Sunday, April 18, 2021

Doctor Who and the Terror of the Autons by: Terrance Dicks

 

Doctor Who and the Terror of the Autons was written by Terrance Dicks, based on Terror of the Autons by: Robert Holmes.  It was the 14th story to be novelized by Target Books.

 

Terror of the Autons is one of those television stories that people either love or hate.  It’s the introduction of the companion most associated with Jon Pertwee’s tenure as the Doctor, Jo Grant, and the introduction of the Master.  It is also another story by Robert Holmes and lays the groundwork for a lot of what the next four years of the show were going to be, however, the production of the serial showed producer and director Barry Letts’ penchant for using colour separation overlay in areas where it perhaps was unnecessary.  This makes listening to the audiobook version of the story, Doctor Who and the Terror of the Autons, a very different and almost more engaging experience.  Terrance Dicks provides the adaptation and while not taking the chance to expand upon much (though there is much made of the Time Lord being part of the tribunal responsible for exiling the Doctor to Earth in The War Games and there is a sense that the Time Lords were just using the Doctor as a scapegoat), but the lackluster special effects are updated through the prose.  The cover prominently displays the Nestene seen at the climax of the story, not as shimmering light with vague limbs, but as a giant octopus alien being similar to the tentacled mass from Spearhead from Space, something that Dicks delivers on as it acts more like a kaiju in this version, nearly bringing the radio telescope to the ground.  The doll which comes to life and kills Mr.
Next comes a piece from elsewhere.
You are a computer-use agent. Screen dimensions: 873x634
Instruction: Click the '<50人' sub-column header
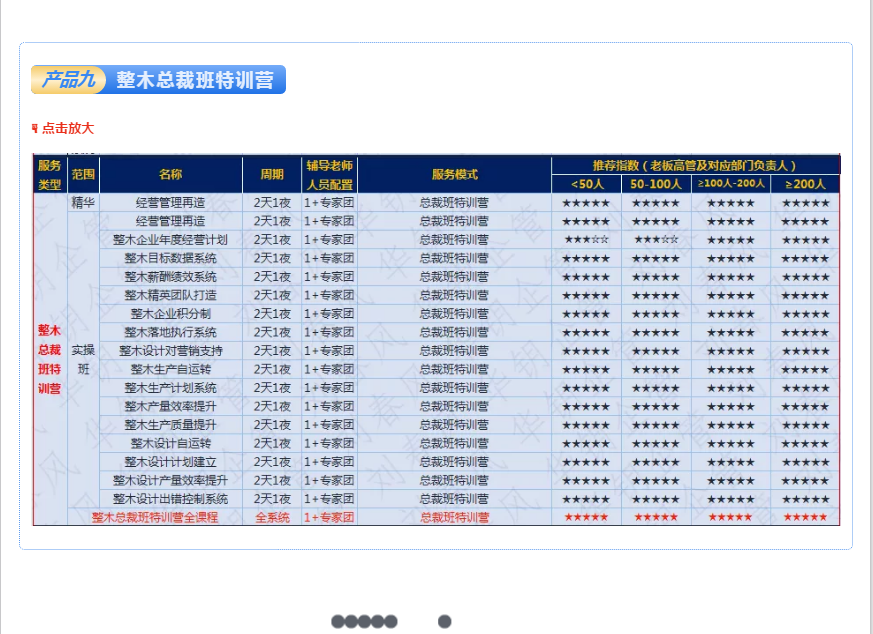coord(586,184)
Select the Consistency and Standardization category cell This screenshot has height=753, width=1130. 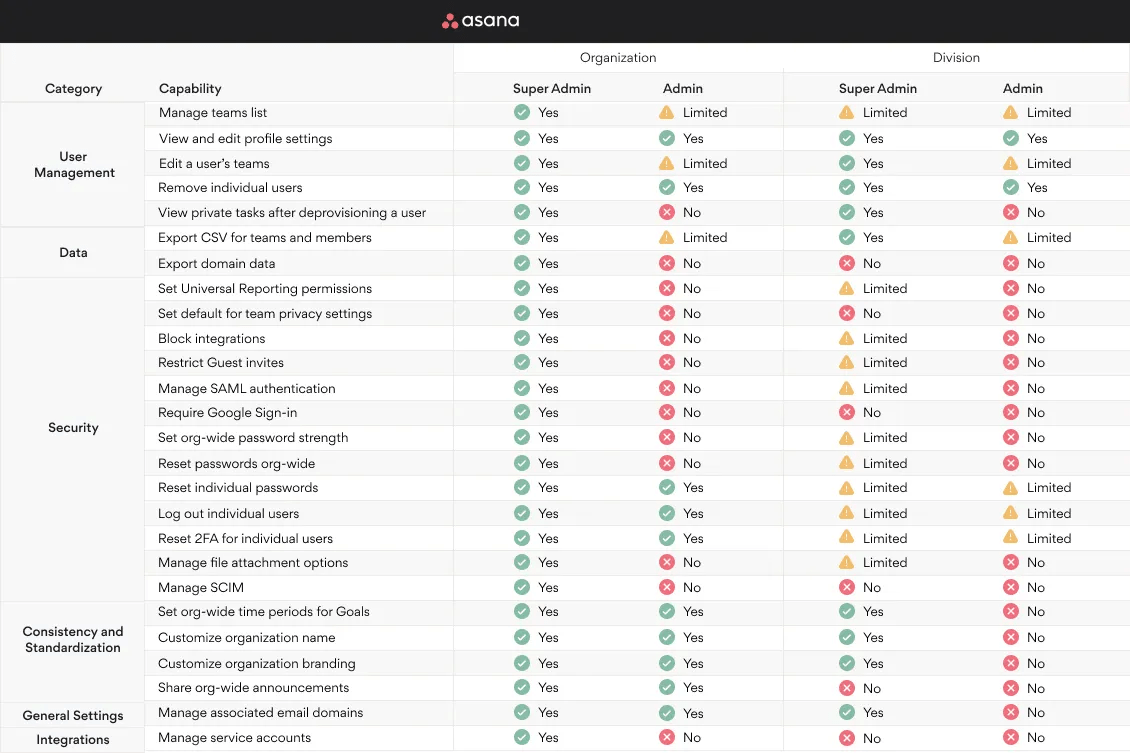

Farrell is also given a much better sequence as Dicks’ prose builds upon horror tropes and the CSO kitchen is nowhere in sight.  It helps build tension and a little background to the fear and care of Farrell and his wife help bring that together.  The Master here is also interesting as he appears to have a more catty relationship with the Doctor which is what it would develop into throughout Pertwee’s run, but wasn’t actually present in the first few serials making an interesting change.  Geoffrey Beevers’ narration also gives the Master here that silky voice which isn’t Delgado, but makes him just as much as a threat.

 

Overall, Doctor Who and the Terror of the Autons might actually be the superior version of an already brilliant story, taking away the poorer aspects of the production and being narrated by someone who puts evil into the Master.  10/10.